A House committee voted to create a federal agency to protect consumers in the financial marketplace, but several days of often-contentious debate showed that obstacles still confront one of the centerpieces of President Obama’s overhaul of industry regulations.

Despite strong Republican opposition and intense lobbying from banks and business groups, the new Consumer Financial Protection Agency survived its first major test Thursday when the House Financial Services Committee approved its creation 39 to 29 in a largely party-line vote.

The proposal did not emerge unscathed. It’s likely that Obama still will get his new agency, just not exactly the one he wanted.


Lawmakers made some significant changes from the administration’s original proposal that would lessen the agency’s scope, even as Democrats beat back numerous attempts by Republicans to water it down further.

As the legislation heads to the full House and as Senate Banking Committee Chairman Christopher J. Dodd (D-Conn.) prepares to unveil his own plans for the agency in the coming weeks, the battle lines are becoming clear.

Democrats, along with consumer and public interest groups, say the agency is desperately needed after banking regulators failed to protect consumers adequately in the years leading up to the financial crisis.
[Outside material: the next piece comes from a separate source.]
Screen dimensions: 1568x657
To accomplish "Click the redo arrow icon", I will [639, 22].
Republicans, backed by industry, contend that the agency epitomizes unwarranted government overreaching that would take financial decisions away from consumers and impose onerous new oversight on businesses.

The agency would have the power to write new consumer protection rules for a host of activities involving loans or credit and would have the ability to ban products and business practices that it determined were “unfair, deceptive or abusive.”
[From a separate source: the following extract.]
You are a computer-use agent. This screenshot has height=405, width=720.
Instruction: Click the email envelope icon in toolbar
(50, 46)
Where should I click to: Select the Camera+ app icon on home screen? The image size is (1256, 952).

The agency also would be able to examine banks and other companies for compliance with its rules and hand out penalties for violations. The legislation would grant new powers to state attorneys general to help enforce the rules and also allow them to write tougher rules for companies within their states.

“The Consumer Financial Protection Agency will prevent predatory lending practices and other abuses and will ensure that consumers get clear information they can understand about financial products like credit cards and mortgages,” Obama said in lauding the House committee’s action.

“This bill has now passed a major hurdle, and this step sends an important signal to the American people that we will not stand by and allow big financial firms and their lobbyists to mobilize against change,” the president said.

Many Republicans, along with banking and business groups, said the measure would hurt consumers by imposing so many new rules that firms would be forced to charge more for loans and credit -- or possibly not offer them at all.

“It’s not about protecting consumers; it’s about a new government bureaucracy making decisions for us,” said Rep. Spencer Bachus (R-Ala.), the top Republican on the House Financial Services Committee.

Regulators, such as the Federal Deposit Insurance Corp. and the Federal Reserve, also have opposed some aspects of the agency. In particular, they have raised concerns about separating reviews of banks’ compliance with consumer protection rules from regular bank examinations that focus on their financial condition.

The regulators said separating those two roles could be dangerous because the consumer agency could force policies that make banks less sound financially.

Those complaints and others, along with heavy lobbying by opponents, led to significant changes in the administration’s original proposal in June.

Last month, Rep. Barney Frank (D-Mass.), chairman of the House Financial Services Committee, introduced revised legislation that removed a controversial provision that would have required companies that provide financial products to offer “plain vanilla” versions, such as fixed-rate mortgages or no-frills credit cards.

And small community banks and credit unions last week succeeded in persuading the committee to exempt them from additional examination requirements they said would be more onerous for them than for large institutions.

Banks with less than $10 billion in assets -- about 98% of all institutions -- and credit unions with less than $1.5 billion in assets would continue to have consumer compliance exams done by their federal banking regulator, and the new consumer agency would have the option of participating.

The committee approved several amendments clarifying that certain financial activities would not be regulated by the new agency. Stores that sell gift cards, for example, would not be subject to agency oversight unless they control the terms of the cards, Frank said.

But Republicans warned that the new agency could threaten all kinds of consumer products. Rep. Jeb Hensarling (R-Texas) said that because some credit cards offer airline frequent-flier miles, the agency could conceivably ban such programs.

Frank said Republicans were just trying to scare people. “The notion that this . . . would be able to ban frequent-flier miles from an airline is, to use the technical parliamentary term, preposterous,” he said.